Dataset entries
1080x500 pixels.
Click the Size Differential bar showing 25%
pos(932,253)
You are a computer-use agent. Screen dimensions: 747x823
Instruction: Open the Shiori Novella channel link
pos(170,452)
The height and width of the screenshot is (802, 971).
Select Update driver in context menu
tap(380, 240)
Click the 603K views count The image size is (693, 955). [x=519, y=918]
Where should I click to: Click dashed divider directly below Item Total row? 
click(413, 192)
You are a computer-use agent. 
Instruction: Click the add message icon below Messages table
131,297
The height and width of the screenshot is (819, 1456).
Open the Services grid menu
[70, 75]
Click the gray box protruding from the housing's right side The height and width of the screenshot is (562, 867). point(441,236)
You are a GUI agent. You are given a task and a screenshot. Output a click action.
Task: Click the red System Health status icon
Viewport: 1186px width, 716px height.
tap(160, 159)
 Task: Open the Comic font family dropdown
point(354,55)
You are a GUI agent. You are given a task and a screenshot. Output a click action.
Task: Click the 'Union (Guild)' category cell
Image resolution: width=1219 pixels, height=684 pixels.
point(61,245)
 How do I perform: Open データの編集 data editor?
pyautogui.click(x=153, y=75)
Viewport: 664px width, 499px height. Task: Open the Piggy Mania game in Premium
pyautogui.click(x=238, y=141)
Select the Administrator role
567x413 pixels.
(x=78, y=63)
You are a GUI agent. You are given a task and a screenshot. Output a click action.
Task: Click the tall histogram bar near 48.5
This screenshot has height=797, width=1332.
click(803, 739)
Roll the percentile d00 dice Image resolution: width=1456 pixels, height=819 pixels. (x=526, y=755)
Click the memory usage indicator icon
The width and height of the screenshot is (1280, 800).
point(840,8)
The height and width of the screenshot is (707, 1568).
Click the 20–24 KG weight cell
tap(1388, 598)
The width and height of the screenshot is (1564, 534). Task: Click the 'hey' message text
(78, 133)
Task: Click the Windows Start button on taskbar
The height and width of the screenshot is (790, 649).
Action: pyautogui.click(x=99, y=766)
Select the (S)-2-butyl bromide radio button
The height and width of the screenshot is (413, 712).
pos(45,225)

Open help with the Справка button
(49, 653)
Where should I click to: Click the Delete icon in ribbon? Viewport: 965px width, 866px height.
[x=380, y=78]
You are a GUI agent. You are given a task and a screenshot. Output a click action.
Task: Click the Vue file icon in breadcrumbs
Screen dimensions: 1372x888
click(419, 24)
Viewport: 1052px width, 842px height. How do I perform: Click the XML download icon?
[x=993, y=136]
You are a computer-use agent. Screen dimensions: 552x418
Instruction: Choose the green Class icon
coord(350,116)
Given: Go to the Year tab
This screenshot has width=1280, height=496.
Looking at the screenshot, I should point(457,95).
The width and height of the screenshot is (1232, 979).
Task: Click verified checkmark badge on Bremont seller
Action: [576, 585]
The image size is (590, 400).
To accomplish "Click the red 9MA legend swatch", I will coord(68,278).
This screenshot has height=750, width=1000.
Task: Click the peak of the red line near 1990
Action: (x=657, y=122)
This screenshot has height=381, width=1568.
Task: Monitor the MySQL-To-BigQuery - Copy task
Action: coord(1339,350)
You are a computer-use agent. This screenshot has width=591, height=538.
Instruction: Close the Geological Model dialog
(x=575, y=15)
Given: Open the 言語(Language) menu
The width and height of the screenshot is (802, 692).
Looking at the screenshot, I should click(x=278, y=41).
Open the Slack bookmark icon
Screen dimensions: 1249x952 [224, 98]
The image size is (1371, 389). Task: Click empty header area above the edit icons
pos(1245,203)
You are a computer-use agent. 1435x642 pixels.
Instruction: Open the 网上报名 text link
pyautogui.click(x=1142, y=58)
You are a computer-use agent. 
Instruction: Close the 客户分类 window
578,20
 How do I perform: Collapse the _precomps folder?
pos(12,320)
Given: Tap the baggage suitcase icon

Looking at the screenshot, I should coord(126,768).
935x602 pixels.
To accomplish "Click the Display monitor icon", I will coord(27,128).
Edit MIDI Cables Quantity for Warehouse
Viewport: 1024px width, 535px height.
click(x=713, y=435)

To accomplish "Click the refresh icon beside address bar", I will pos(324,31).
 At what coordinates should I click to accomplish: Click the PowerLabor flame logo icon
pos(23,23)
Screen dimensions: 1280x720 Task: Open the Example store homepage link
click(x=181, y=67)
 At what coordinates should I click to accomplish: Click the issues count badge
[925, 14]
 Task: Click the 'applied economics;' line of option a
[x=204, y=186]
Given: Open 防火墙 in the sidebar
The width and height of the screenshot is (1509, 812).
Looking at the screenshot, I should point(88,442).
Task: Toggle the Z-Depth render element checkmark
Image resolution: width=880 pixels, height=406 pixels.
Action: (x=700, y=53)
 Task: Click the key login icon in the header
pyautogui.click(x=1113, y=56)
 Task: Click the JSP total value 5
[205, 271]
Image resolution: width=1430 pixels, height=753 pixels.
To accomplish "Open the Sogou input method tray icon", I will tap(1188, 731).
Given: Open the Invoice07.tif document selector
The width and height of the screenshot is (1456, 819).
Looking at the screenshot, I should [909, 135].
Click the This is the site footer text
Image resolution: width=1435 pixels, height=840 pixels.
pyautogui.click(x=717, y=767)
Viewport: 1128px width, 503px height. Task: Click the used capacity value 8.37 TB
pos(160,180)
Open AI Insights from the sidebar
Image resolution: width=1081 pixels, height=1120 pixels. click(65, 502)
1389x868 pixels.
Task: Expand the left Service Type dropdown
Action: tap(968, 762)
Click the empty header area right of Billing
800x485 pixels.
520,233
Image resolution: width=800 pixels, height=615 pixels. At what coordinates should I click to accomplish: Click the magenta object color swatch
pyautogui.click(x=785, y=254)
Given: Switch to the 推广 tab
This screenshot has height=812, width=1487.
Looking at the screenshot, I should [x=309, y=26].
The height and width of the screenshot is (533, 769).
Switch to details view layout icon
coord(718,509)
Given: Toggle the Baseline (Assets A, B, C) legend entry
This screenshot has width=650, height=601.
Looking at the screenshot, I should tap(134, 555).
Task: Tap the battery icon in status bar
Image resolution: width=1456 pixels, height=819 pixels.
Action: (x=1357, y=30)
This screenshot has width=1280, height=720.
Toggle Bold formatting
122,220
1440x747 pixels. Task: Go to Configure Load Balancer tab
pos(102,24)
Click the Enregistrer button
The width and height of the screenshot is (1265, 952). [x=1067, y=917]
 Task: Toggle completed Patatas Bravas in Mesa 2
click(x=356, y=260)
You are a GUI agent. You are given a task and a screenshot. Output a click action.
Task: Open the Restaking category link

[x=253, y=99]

(Task): Gather every line of the records that contains the word "Where", matching case.

(Right answer):
Where should I click to: Click dashed divider directly below Item Total row? 
Where should I click to: Click the Delete icon in ribbon? Viewport: 965px width, 866px height.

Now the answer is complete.